_About this task:_ When you reach the line below that has "2019年9月 (363, 662)", start returning lines exactly, and stop after the line that has "Shows & Exhibitions (429, 135)"; skip the pictures.

════════════════

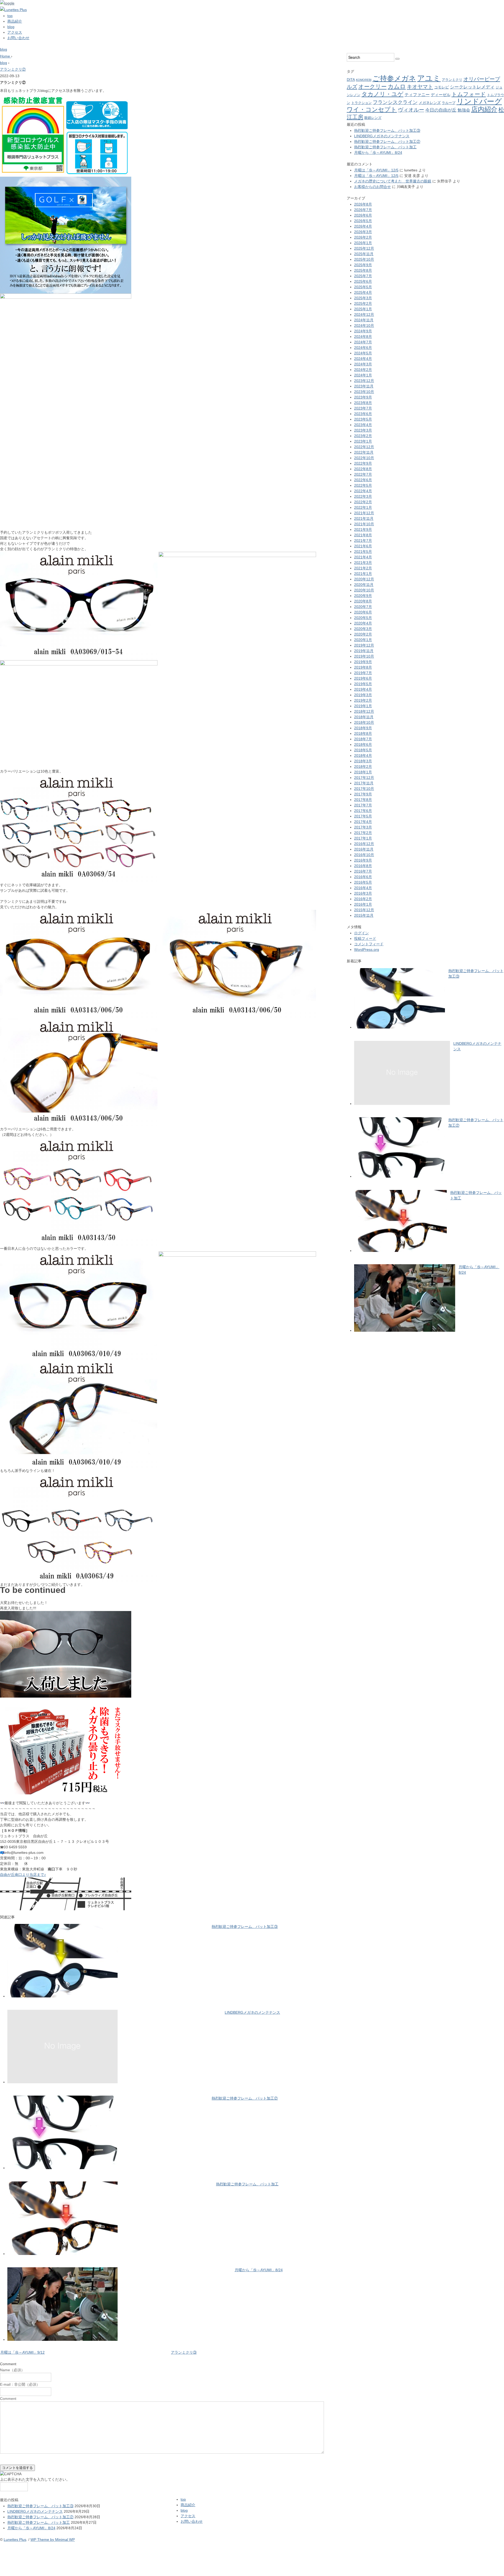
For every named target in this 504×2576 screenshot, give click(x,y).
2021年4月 (363, 557)
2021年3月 (363, 562)
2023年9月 (363, 397)
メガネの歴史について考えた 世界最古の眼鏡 (392, 181)
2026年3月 (363, 232)
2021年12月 (364, 513)
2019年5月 (363, 684)
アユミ (429, 78)
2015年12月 (364, 910)
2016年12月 (364, 844)
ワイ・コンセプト (372, 109)
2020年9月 (363, 596)
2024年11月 (364, 320)
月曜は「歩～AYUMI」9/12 (22, 2352)
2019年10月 (364, 656)
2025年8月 (363, 270)
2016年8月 (363, 866)
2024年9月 (363, 331)
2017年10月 (364, 788)
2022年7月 (363, 474)
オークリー (372, 86)
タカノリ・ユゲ (382, 94)
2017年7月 (363, 805)
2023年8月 (363, 403)
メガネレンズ (430, 103)
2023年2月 (363, 436)
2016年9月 (363, 860)
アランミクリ (452, 80)
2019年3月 (363, 695)
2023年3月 (363, 430)
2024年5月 (363, 353)
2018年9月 (363, 728)
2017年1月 (363, 838)
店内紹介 (484, 109)
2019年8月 (363, 667)
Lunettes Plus (15, 2539)
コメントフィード (369, 944)
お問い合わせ (18, 38)
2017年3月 (363, 827)
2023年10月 (364, 392)
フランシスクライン (395, 102)
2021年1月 (363, 573)
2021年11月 (364, 518)
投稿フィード (365, 938)
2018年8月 (363, 733)
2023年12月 (364, 381)
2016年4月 (363, 888)
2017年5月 (363, 816)
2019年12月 (364, 645)
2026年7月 (363, 210)
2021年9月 (363, 529)
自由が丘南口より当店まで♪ (23, 1874)
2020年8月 (363, 601)
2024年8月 (363, 336)
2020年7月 (363, 607)
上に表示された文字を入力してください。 (35, 2479)
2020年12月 (364, 579)
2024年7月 (363, 342)
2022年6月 (363, 480)
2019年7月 (363, 673)
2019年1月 (363, 706)
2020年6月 (363, 612)
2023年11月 (364, 386)
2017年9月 (363, 794)
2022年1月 (363, 507)
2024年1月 (363, 375)
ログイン (361, 933)
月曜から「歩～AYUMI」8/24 (259, 2270)
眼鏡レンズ (372, 118)
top (10, 16)
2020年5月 (363, 618)
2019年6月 (363, 678)
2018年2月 (363, 766)
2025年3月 (363, 298)
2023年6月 (363, 414)
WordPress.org (366, 949)
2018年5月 (363, 750)
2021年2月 (363, 568)
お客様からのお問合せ (372, 187)
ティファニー (417, 94)
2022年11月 (364, 452)
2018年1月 (363, 772)
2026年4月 (363, 226)
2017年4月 (363, 822)
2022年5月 (363, 485)
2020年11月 (364, 585)
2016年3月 (363, 893)
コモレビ (441, 87)
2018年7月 (363, 739)
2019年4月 (363, 689)
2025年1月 (363, 309)
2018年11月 (364, 717)
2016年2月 (363, 899)
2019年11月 (364, 651)
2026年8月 (363, 204)
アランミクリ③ (184, 2352)
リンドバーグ (479, 101)
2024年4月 (363, 358)
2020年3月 (363, 629)
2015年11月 (364, 915)
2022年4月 (363, 491)
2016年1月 (363, 904)
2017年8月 (363, 800)
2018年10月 (364, 722)
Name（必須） (12, 2370)
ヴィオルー (411, 110)
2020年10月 (364, 590)
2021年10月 (364, 524)
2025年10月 (364, 259)
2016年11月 (364, 849)
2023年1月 (363, 441)
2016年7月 (363, 871)
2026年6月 (363, 215)
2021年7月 (363, 540)
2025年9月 (363, 265)
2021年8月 (363, 535)
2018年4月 (363, 755)
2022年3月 (363, 496)
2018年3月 (363, 761)
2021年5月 (363, 551)
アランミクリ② (13, 69)
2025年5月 (363, 287)
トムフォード (469, 94)
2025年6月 (363, 281)
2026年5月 (363, 221)
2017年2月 (363, 833)
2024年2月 (363, 370)
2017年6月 (363, 811)
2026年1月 (363, 243)
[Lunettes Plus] (13, 10)
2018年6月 (363, 744)
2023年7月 (363, 408)
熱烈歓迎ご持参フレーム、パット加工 (247, 2184)
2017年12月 (364, 777)
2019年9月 (363, 662)
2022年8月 (363, 469)
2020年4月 (363, 623)
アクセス (14, 32)
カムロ (397, 86)
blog (10, 27)
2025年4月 (363, 292)
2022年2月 (363, 502)
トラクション (361, 103)
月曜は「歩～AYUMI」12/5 (376, 170)
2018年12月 (364, 711)
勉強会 (464, 110)
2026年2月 (363, 237)
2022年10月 (364, 458)
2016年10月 (364, 855)
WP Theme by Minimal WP (52, 2539)
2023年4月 (363, 425)
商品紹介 (14, 21)
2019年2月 (363, 700)
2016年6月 (363, 877)
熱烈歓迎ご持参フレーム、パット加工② (245, 2098)
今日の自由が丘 (440, 110)
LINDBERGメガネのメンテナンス (252, 2012)
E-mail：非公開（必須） (20, 2384)
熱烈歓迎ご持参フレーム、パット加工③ (245, 1926)
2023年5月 (363, 419)
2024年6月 (363, 347)
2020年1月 (363, 640)
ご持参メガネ (394, 78)
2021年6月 (363, 546)
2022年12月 (364, 447)
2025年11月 (364, 254)
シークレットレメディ (472, 87)
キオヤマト (420, 87)
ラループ (448, 103)
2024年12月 (364, 314)
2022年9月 (363, 463)
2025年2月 (363, 303)
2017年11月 (364, 783)
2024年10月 (364, 325)
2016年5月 (363, 882)
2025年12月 (364, 248)
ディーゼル (440, 95)
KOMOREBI (363, 79)
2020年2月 (363, 634)
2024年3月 (363, 364)
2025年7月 (363, 276)
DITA (351, 79)
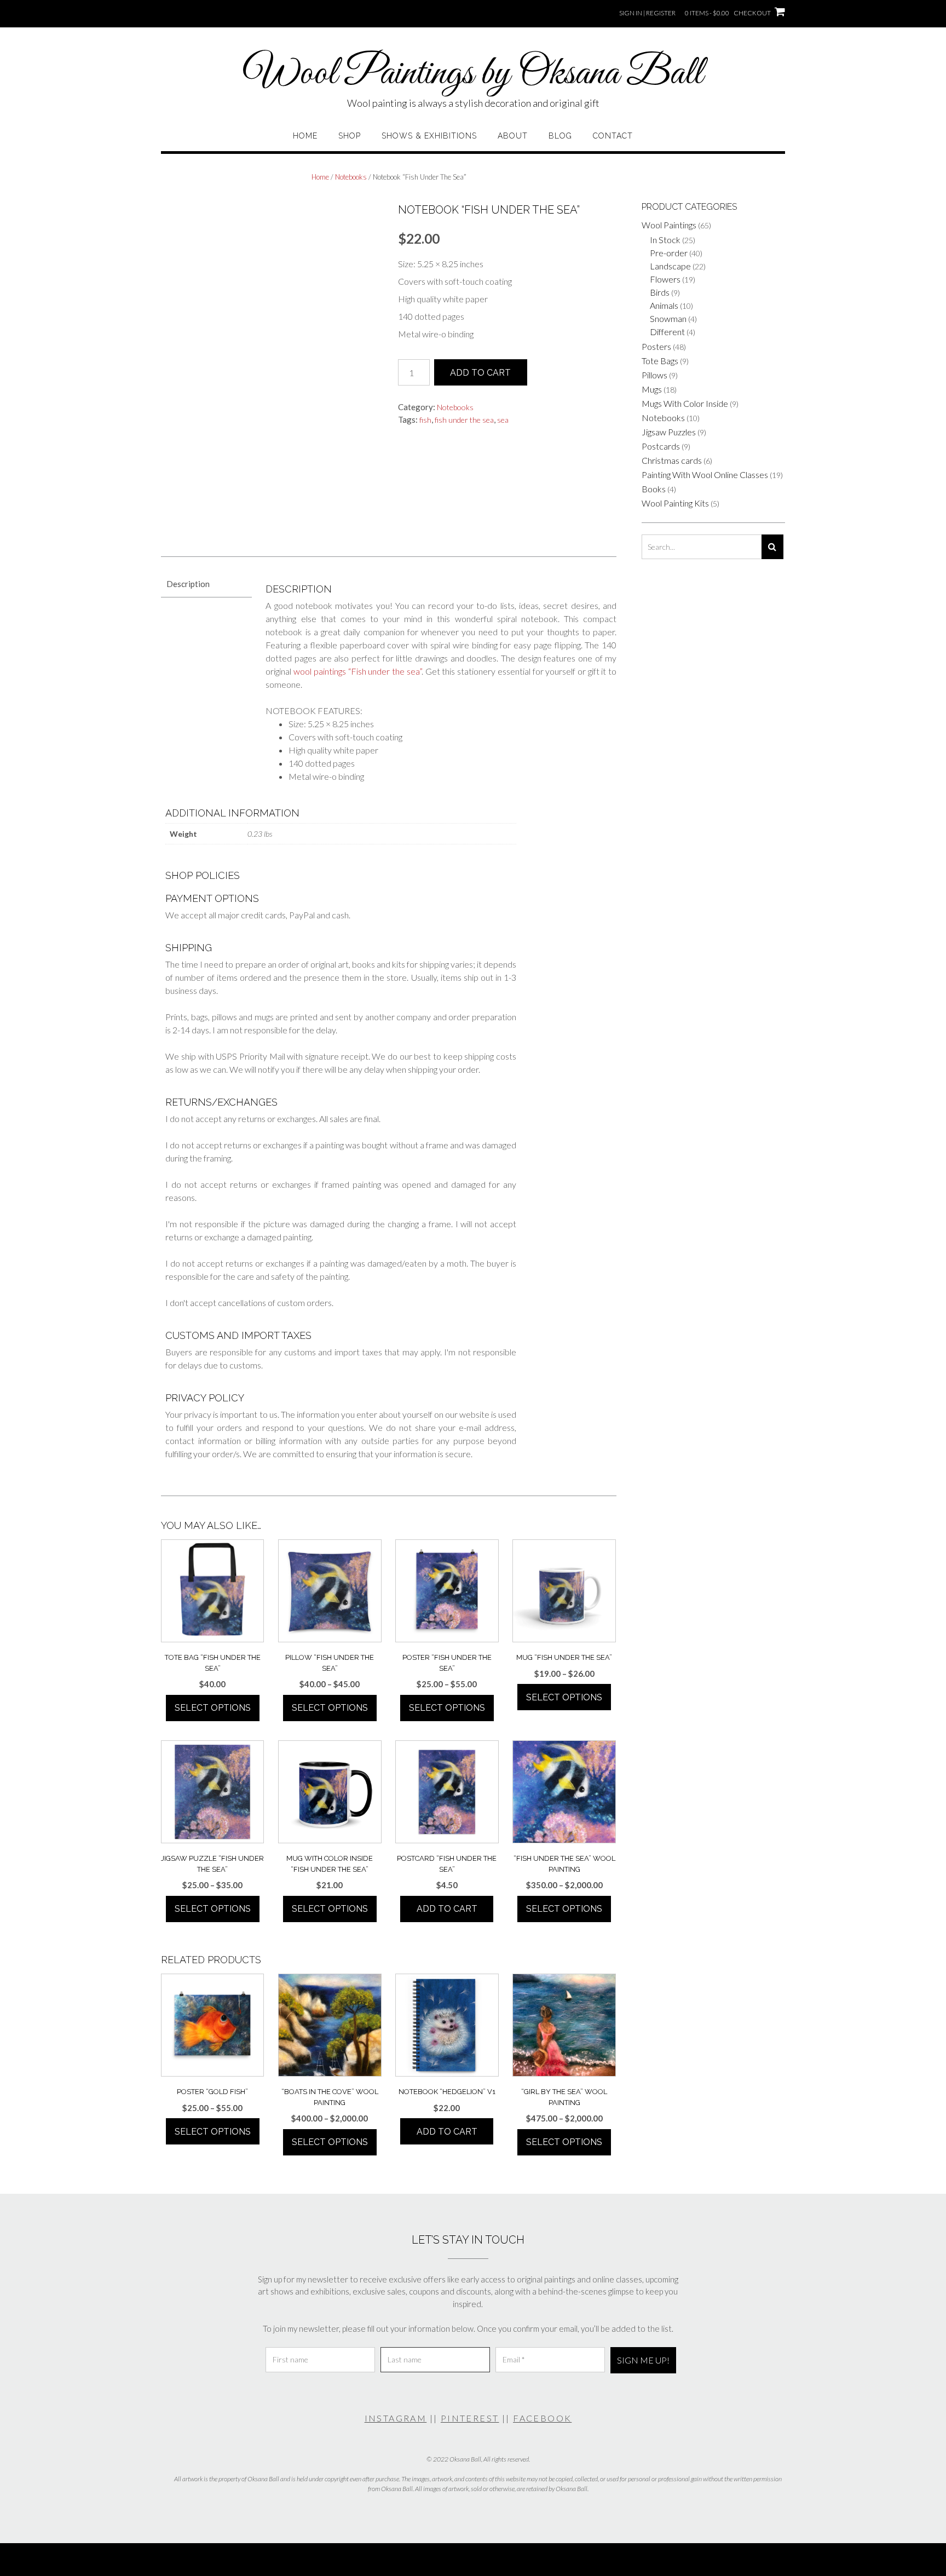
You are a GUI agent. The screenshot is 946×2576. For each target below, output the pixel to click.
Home (305, 135)
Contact (613, 135)
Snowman (668, 318)
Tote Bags (660, 360)
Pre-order (669, 253)
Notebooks (351, 177)
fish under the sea (464, 419)
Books (654, 489)
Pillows (654, 375)
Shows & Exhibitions (429, 135)
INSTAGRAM (396, 2418)
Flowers (665, 279)
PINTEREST (470, 2418)
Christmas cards (672, 460)
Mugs (652, 389)
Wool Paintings (669, 225)
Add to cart (480, 372)
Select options (213, 1708)
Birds (660, 292)
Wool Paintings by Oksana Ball (473, 74)
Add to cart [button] (447, 1909)
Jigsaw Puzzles (669, 432)
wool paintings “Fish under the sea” (357, 671)
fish (425, 419)
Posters (656, 346)
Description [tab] (188, 584)
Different (667, 331)
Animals (664, 305)
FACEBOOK (542, 2418)
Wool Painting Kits (675, 503)
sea (503, 419)
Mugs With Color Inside (685, 403)
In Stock (665, 239)
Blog (560, 135)
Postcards (661, 446)
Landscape (670, 266)
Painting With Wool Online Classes (705, 474)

════════════════

_Response for this exercise:_
2019年9月 (363, 662)
2022年8月 (363, 469)
2020年4月 (363, 623)
アクセス (14, 32)
カムロ (397, 86)
blog (10, 27)
2025年4月 (363, 292)
2022年2月 (363, 502)
トラクション (361, 103)
月曜は「歩～AYUMI」12/5 (376, 170)
2018年12月 (364, 711)
勉強会 (464, 110)
2026年2月 (363, 237)
2022年10月 (364, 458)
2016年10月 (364, 855)
WP Theme by Minimal WP (52, 2539)
2023年4月 (363, 425)
商品紹介 (14, 21)
2019年2月 (363, 700)
2016年6月 (363, 877)
熱烈歓迎ご持参フレーム、パット加工② (245, 2098)
今日の自由が丘 (440, 110)
LINDBERGメガネのメンテナンス (252, 2012)
E-mail：非公開（必須） (20, 2384)
熱烈歓迎ご持参フレーム、パット加工③ (245, 1926)
2023年5月 (363, 419)
2024年6月 (363, 347)
2020年1月 (363, 640)
ご持参メガネ (394, 78)
2021年6月 (363, 546)
2022年12月 (364, 447)
2025年11月 (364, 254)
シークレットレメディ (472, 87)
キオヤマト (420, 87)
ラループ (448, 103)
2024年12月 (364, 314)
2022年9月 (363, 463)
2025年2月 (363, 303)
2017年11月 (364, 783)
2024年10月 (364, 325)
2016年5月 (363, 882)
2025年12月 (364, 248)
ディーゼル (440, 95)
KOMOREBI (363, 79)
2020年2月 (363, 634)
2024年3月 (363, 364)
2025年7月 (363, 276)
DITA (351, 79)
You are a GUI agent. The screenshot is 946×2576. For each target below, output the pixel to click.
Home (305, 135)
Contact (613, 135)
Snowman (668, 318)
Tote Bags (660, 360)
Pre-order (669, 253)
Notebooks (351, 177)
fish under the sea (464, 419)
Books (654, 489)
Pillows (654, 375)
Shows & Exhibitions (429, 135)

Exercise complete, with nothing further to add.